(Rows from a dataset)
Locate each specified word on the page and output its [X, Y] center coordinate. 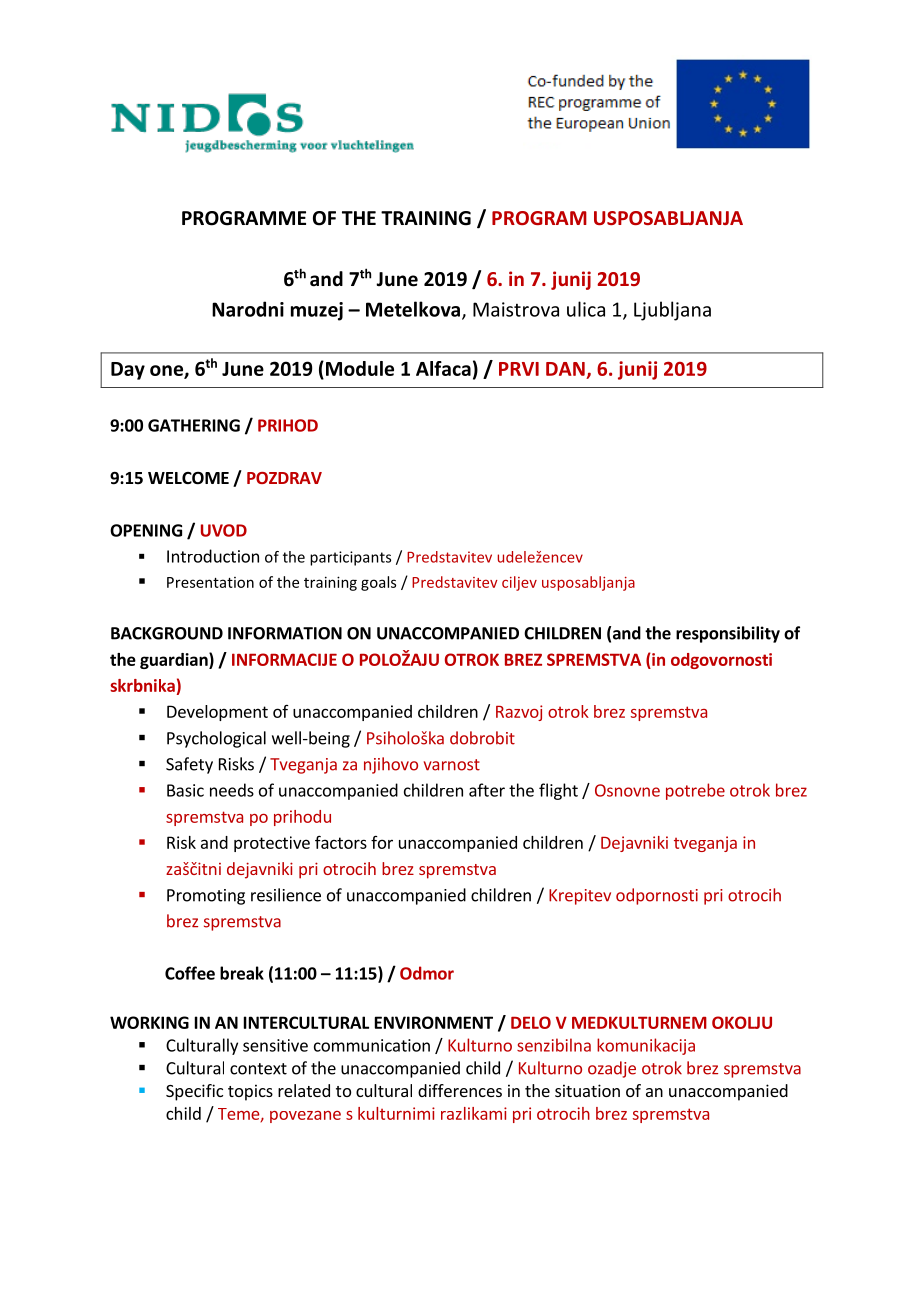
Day [128, 371]
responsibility [728, 634]
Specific [194, 1092]
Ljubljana [672, 311]
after [487, 790]
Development [217, 713]
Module [360, 368]
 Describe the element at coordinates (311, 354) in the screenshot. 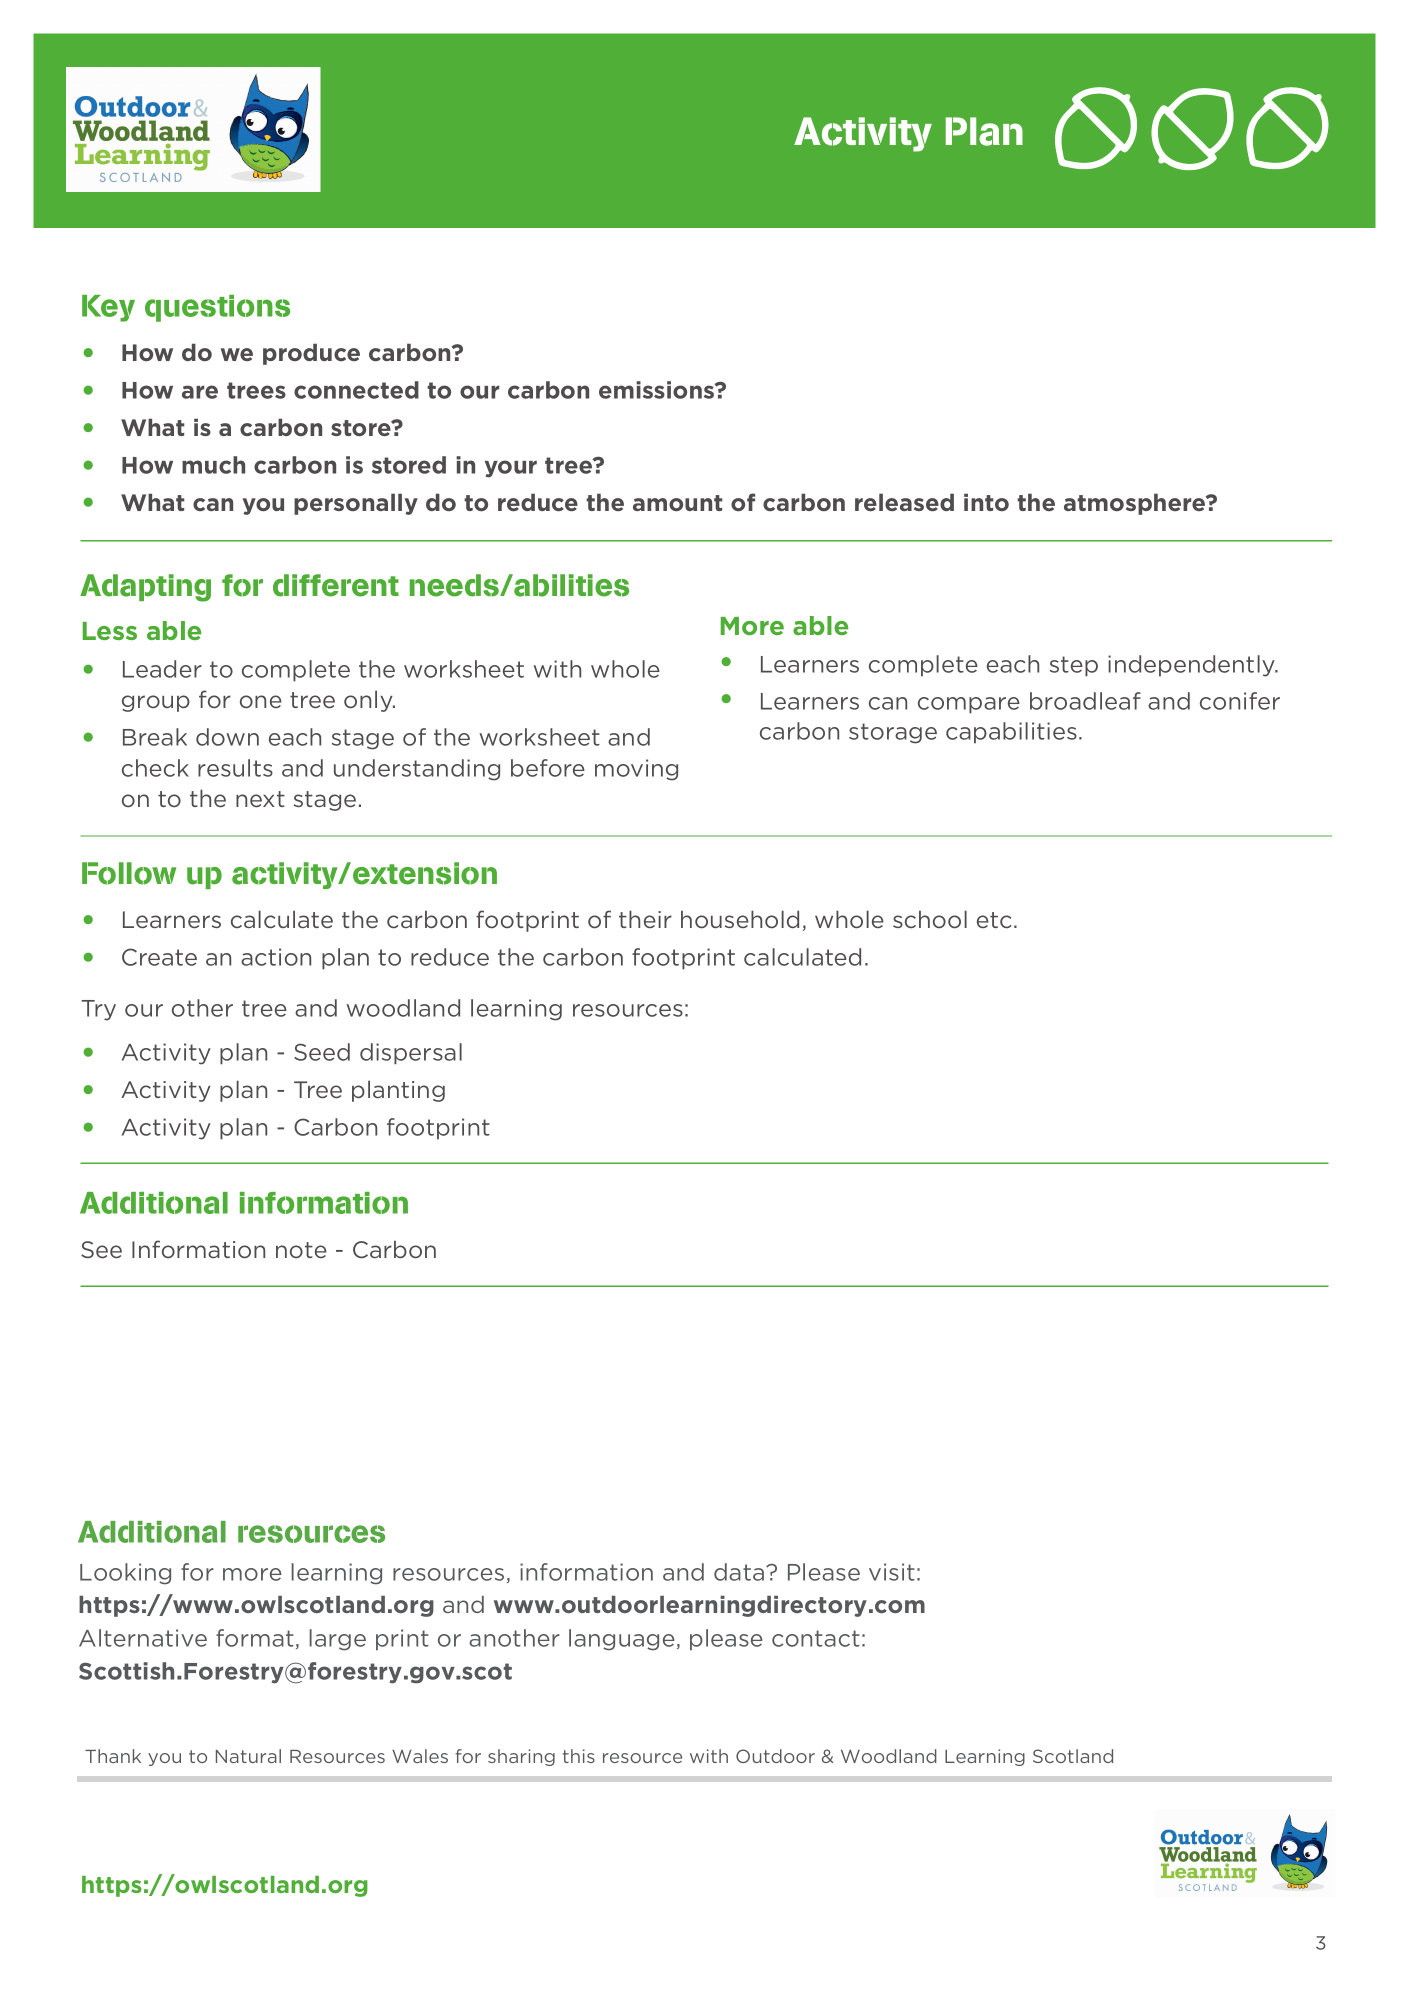

I see `produce` at that location.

**Written instruction**: Please reproduce all of the material above word for word, omitting the pictures.

**Output for this task**:
Locate each specified word on the page and output its [X, Y] center coordinate. 
Day [128, 371]
responsibility [728, 634]
Specific [194, 1092]
Ljubljana [672, 311]
after [487, 790]
Development [217, 713]
Module [360, 368]
 Describe the element at coordinates (311, 354) in the screenshot. 

I see `produce` at that location.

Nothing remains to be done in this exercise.